• _Selection_
******

# Tag-based Security Access with Lake Formation Demonstration
***Lake User Read Permission Examples Using Tag-based Security Access***
___
---

## Contents
1. [Introduction](#Introduction)
2. [Set Up](#Set-Up)
 1. [Imports and Parameters](#Imports-and-Parameters)
 2. [Establish Athena Connection](#Establish-Athena-Connection)
3. [Demonstrate use of Secured LakeFormation Databases](#Demonstrate-use-of-Secured-LakeFormation-Databases)
 1. Read from a secured database table with sec-5 tag
 2. Read from secured table with sec-4
 3. Read from secured columns with sec-2 policy tagging
4. Check secured data  bucket access
5. [Redshift Demo](#Redshift-Demo)
 1. [Connect to Redshift](#Connect-to-Redshift)
 2. [Create External Schema](#Create-External-Schema)
 3. [Perform Queries with Security Checks](#Perform-Queries-with-Security-Checks)

---
## Introduction
This notebook dives deeps into the Tag-based Security Access in AWS LakeFormation. It illustrates the following:

* Ability to verify the LakeFormation tag based access control over databases, tables and columns.

* Support Athena, Redshift, Glue

---

##### Author: AWS Professional Services Emerging Technology and Intelligent Platforms Group
##### Date: June 10 2020


In [None]:
%reload_ext sql


In [None]:
# Imports
import boto3
# import orbit helpers
from aws_orbit_sdk.database import get_athena
from aws_orbit_sdk.common import get_workspace
workspace = get_workspace()

team_space = workspace['team_space']
region = workspace['region']
assert team_space == 'lake-user'

catalog_id = workspace['EksPodRoleArn'].split(':')[-2] 

In [None]:
lfc = boto3.client('lakeformation')
iamc = boto3.client('iam')
ssmc = boto3.client('ssm')
gluec = boto3.client('glue')

In [None]:
secured_glue_db = "cms_secured_db"

In [None]:
%reload_ext sql
%config SqlMagic.autocommit=False # for engines that do not support autommit
athena = get_athena()
%connect_to_athena -database default

In [None]:
%sql show databases

In [None]:
%connect_to_athena -database cms_secured_db


In [None]:
%catalog -database cms_secured_db

# Establish Athena Connection

In [None]:
%reload_ext sql
athena_url = athena.get_connection_to_athena('secured_glue_db')['db_url']
athena_url

In [None]:
%sql $athena_url

In [None]:
%%sql $athena_url

SELECT 1 as "Test"

# Demonstrate use of Secured LakeFormation Databases

## Read from a secured database table with sec-5 tag

In [None]:
%%sql $athena_url secured_carrier_claims <<

select * from cms_secured_db.carrier_claims limit 2

In [None]:
secured_carrier_claims

## Read from secured table with sec-4

In [None]:
cms_secured_db_response=%catalog -database cms_secured_db

In [None]:
cms_secured_db_tables_for_lake_user = [table_name for table_name in cms_secured_db_response.data.keys() ]

In [None]:
assert ('inpatient_claims' not in cms_secured_db_tables_for_lake_user)

In [None]:
%%sql $athena_url secured_inpatient_claims <<
select * from cms_secured_db.inpatient_claims limit 1

In [None]:

try: secured_inpatient_claims
except NameError: 
    print('Success')

******

• _Entries_
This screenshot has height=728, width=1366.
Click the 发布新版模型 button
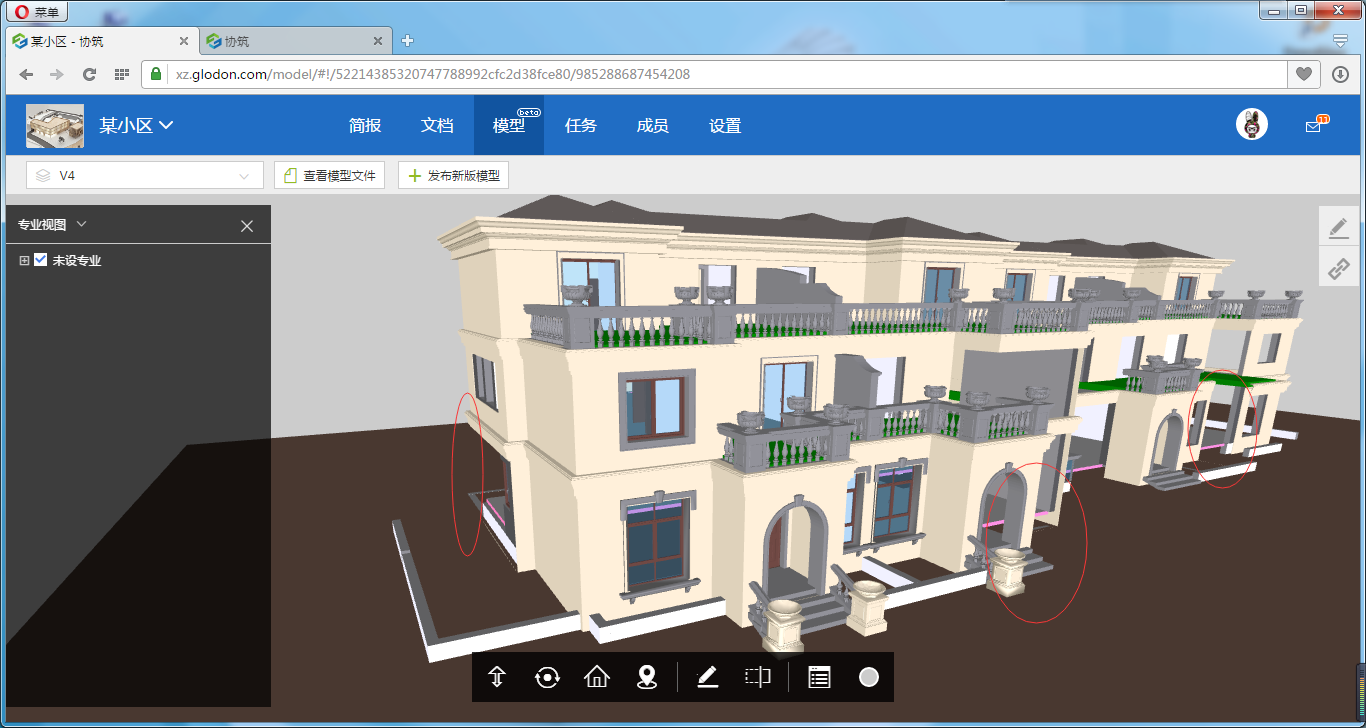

******

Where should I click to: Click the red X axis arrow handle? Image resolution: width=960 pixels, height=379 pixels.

******

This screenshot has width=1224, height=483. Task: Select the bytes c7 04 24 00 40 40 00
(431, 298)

******

• _Exercise directions_
Carry on the Lake Formation tag-based access notebook from its last line, in the same format.

• _Reply to the exercise_
## Read from secured columns with sec-2 policy tagging

In [None]:
%%sql $athena_url secured_beneficiary_summary <<
select * from cms_secured_db.beneficiary_summary limit 1

In [None]:
assert('sp_depressn' not in secured_beneficiary_summary.field_names)
assert('sp_diabetes' not in secured_beneficiary_summary.field_names)

In [None]:
secured_beneficiary_summary

## Check secured data  bucket access

In [None]:
!aws s3 ls s3://orbit-dev-env-${region}-secured-demo-lake-044923722733-smqduj/

## Redshift Demo

Now let's import Redshift and connect to a Redshift cluster to demo how we can use Redshift to query our databases. Redshift will integrate well with our LakeFormation and our read permissions will be the same as with the previous Athena demo for our secured dataset based on our tags:


#### Connect to Redshift
First, lets connect to redshift using our db_url and check to see if our connection was succesful:

In [None]:
%reload_ext sql
from aws_orbit_sdk.database import get_redshift
rs = get_redshift()

In [None]:
%connect_to_redshift -cluster db-lf -reuse -start -func Standard Nodes=3

In [None]:
%%sql

SELECT 1 as "Test"

In [None]:
%%ddl
drop schema if exists cms_secured_db


In [None]:
%%ddl
drop schema if exists cms_raw_db

In [None]:
%create_external_schema -s cms_raw_db -g cms_raw_db
%create_external_schema -s cms_secured_db -g cms_secured_db


In [None]:
redshift_conn = rs.connect_to_redshift('db-lf')
conn_url = redshift_conn['db_url']

In [None]:
%sql $conn_url

#### Create External Schema
Now, let's set our schema in our red shift cluster based on the schema and metadata we have in our existing databases:


In [None]:
%create_external_schema -s cms_raw_db -g cms_raw_db
%create_external_schema -s cms_secured_db -g cms_secured_db

#### Perform Queries with Security Checks
Finally, we can query the same tables and check our read permissions for each table. We will read once from the unsecured database and once from a level 5 tagged table and 2 more secure columns.

As you can see the security permissions match the permissions when using Athena:

In [None]:
%%sql $conn_url unsecured <<

select *
from cms_raw_db.beneficiary_summary
limit 5


In [None]:
unsecured

In [None]:
assert('sp_depressn' in unsecured.field_names)
assert('sp_diabetes' in unsecured.field_names)

In [None]:
%%sql $conn_url secured <<


select *
from cms_secured_db.beneficiary_summary
limit 5

In [None]:
secured

In [None]:
assert('sp_depressn' not in secured.field_names)
assert('sp_diabetes' not in secured.field_names)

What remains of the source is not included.